Le 30 août de chaque année est célébrée la journée internationale des personnes disparues. Cette journée est une occasion pour les activistes des droits humains de dénoncer les atteintes et demander la justice pour les victimes.
En Guinée, de nombreux cas de disparus sont enregistrés du premier régime à la quatrième République actuelle. C’est ce qu’a laissé entendre le président de la Coalition Guinéenne pour la Cour Pénale Internationale (CG-CPI) : « les disparitions ont commencé depuis le régime de feu Sékou Touré. Il y a des charniers qui sont à Nongo et à Kakoulima. A l’actif du CNDD sous l’égide du chef de l’État, le capitaine Moussa Dadis Camara, il y a eu également les massacres du 28 septembre 2009. Dans ces massacres, il y a eu des personnes disparues. Il y a des personnes qui ont été jetées dans l’océan Atlantique. Certaines ont été enfouies dans des fosses communes et d’autres personnes ont été mises dans des conteneurs dont des femmes. Nous ne savons pas où se trouvent ces personnes-là ».

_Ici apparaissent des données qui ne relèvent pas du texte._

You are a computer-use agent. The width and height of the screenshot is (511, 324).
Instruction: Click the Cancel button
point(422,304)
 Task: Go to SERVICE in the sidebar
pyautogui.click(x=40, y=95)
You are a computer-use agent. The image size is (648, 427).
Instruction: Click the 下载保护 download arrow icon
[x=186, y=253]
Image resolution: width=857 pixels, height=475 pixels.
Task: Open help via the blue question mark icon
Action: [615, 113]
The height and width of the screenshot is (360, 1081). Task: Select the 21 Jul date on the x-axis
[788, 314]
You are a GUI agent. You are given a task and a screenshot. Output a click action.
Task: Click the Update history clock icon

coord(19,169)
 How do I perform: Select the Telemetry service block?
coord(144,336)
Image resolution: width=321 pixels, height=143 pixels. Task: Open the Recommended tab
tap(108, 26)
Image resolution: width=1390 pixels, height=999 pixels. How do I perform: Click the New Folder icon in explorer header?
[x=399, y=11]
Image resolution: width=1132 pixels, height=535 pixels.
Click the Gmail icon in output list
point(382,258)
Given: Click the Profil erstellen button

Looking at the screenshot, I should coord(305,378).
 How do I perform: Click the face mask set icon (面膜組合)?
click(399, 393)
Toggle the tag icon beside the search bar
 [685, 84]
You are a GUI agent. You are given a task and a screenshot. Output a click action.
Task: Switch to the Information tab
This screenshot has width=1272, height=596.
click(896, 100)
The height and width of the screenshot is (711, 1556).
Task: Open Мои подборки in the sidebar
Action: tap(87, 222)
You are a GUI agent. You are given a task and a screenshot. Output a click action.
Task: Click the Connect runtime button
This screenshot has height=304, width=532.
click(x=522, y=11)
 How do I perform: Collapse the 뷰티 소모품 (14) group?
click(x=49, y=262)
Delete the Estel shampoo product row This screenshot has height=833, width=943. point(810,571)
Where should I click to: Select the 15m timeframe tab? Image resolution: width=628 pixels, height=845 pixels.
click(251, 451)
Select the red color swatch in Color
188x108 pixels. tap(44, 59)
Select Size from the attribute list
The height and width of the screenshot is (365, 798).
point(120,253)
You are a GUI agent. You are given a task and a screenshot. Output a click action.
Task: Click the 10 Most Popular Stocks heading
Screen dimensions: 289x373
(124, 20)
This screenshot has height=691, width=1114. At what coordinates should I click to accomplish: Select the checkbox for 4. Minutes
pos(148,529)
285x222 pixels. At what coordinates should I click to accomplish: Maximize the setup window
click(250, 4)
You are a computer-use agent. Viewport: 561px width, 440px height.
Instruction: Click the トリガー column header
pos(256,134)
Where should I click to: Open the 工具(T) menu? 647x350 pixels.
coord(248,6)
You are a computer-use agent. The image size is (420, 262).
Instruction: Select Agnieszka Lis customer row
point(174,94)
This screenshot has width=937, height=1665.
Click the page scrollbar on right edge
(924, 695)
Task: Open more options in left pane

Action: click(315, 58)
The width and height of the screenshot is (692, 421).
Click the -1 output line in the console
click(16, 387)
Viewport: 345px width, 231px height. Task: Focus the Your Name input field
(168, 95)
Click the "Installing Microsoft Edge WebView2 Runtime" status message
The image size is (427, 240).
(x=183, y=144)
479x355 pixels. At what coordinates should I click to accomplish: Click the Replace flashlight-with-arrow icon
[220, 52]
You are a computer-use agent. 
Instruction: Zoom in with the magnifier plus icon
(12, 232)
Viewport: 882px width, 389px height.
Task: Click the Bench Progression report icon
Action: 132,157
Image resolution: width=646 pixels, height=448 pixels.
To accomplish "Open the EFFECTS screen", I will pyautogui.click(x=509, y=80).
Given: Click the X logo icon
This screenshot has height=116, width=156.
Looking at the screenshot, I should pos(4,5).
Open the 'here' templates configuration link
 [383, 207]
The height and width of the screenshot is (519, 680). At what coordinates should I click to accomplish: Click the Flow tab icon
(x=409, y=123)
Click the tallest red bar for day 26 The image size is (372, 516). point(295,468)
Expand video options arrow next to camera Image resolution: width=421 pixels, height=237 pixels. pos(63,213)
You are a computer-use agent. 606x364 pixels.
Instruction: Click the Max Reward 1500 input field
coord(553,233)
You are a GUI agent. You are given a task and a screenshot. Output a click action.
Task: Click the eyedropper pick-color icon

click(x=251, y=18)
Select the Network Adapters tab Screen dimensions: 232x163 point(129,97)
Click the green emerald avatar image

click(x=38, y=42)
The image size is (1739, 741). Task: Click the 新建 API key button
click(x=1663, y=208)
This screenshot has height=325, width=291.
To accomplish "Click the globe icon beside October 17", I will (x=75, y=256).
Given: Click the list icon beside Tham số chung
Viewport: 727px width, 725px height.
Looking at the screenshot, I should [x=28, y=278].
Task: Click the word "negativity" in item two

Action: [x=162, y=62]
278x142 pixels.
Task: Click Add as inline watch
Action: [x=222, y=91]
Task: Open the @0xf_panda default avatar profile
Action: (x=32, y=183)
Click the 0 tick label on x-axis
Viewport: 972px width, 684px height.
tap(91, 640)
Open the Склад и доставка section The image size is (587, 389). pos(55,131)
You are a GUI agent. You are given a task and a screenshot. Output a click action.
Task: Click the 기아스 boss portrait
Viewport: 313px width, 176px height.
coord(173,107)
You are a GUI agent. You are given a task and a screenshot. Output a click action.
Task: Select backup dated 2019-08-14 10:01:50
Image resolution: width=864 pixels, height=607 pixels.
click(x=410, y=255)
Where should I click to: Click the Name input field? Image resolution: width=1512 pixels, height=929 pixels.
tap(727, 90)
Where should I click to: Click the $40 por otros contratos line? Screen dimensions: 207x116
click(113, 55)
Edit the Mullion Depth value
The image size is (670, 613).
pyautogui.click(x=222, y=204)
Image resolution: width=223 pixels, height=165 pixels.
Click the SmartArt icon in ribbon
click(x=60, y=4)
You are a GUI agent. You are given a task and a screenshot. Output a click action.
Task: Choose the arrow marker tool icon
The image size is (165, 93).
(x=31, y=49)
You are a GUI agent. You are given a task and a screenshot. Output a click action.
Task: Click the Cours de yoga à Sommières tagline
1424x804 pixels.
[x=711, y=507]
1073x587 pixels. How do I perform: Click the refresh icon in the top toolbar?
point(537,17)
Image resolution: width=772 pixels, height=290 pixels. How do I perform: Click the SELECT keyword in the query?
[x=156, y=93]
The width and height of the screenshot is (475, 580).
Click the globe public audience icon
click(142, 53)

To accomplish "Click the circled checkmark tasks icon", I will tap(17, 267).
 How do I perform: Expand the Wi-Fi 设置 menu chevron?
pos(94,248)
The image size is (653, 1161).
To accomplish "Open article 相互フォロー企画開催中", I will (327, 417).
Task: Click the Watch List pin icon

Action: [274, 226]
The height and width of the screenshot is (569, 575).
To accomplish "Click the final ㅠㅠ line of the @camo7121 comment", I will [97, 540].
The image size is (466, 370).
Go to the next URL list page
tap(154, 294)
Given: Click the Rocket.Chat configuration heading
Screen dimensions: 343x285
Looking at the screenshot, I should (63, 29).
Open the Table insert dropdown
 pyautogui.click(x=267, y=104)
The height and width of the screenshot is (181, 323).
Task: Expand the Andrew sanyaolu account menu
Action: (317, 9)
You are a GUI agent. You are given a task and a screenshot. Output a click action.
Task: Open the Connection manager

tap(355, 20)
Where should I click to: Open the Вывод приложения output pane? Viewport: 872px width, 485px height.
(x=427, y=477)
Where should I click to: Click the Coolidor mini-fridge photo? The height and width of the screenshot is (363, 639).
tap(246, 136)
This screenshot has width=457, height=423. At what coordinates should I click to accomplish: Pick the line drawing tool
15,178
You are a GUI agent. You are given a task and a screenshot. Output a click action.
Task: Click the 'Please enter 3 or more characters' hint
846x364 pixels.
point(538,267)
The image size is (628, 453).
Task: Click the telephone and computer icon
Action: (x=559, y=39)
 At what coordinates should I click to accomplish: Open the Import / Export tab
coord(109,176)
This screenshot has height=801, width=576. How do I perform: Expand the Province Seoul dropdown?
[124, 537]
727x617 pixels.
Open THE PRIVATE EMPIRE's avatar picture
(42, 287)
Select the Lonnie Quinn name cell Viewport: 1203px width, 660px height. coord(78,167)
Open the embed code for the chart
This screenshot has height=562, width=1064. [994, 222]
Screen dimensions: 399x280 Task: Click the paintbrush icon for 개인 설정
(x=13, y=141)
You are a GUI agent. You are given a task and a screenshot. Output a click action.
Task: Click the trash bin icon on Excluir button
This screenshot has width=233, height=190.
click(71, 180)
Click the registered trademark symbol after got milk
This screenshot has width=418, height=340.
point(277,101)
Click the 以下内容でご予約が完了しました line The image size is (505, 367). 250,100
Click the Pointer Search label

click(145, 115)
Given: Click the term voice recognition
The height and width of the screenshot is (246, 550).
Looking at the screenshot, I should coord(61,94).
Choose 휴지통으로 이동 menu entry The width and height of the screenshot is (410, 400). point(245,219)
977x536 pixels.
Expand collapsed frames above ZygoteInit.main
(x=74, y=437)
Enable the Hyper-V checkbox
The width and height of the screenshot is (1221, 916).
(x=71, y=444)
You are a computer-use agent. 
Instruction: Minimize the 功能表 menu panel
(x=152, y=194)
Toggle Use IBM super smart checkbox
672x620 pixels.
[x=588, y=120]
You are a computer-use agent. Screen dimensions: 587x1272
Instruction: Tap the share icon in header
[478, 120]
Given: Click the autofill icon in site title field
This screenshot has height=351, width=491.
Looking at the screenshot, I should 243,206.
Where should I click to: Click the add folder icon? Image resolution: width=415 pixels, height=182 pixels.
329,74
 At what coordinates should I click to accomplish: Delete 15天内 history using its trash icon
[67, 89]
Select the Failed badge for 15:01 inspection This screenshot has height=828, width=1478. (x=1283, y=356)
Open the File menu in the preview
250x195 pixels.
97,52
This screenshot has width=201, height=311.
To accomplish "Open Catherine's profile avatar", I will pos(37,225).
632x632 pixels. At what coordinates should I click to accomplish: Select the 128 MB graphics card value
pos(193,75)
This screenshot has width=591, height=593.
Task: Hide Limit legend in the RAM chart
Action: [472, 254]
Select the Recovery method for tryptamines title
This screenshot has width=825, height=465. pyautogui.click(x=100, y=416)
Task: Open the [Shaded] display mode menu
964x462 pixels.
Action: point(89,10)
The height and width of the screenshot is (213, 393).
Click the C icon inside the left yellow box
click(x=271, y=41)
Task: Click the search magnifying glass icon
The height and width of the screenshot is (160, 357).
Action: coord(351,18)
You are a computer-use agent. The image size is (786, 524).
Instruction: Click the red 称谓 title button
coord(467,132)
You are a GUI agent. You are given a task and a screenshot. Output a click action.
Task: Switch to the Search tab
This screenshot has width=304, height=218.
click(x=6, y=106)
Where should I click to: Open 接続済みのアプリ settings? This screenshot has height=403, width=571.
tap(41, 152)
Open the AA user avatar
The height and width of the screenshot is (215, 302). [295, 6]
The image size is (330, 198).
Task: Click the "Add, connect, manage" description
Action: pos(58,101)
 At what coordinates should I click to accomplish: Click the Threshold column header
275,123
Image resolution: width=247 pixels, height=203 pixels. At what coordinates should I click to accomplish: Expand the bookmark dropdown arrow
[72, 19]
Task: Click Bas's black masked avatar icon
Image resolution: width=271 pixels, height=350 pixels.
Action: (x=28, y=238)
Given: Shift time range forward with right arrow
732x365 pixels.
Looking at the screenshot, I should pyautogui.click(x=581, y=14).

« Il y a aussi un journaliste qu’on n’a pas retrouvé depuis 3 ans », a déploré ce samedi, Me Hamidou Barry chez nos confrères de mosaiqueguinee.com.
A l’en croire, des personnes ont été également enterrées dans des fosses communes en marge des violences survenues à N’Nzérékoré lors du double scrutin référendaire et législatif du 22 mars dernier.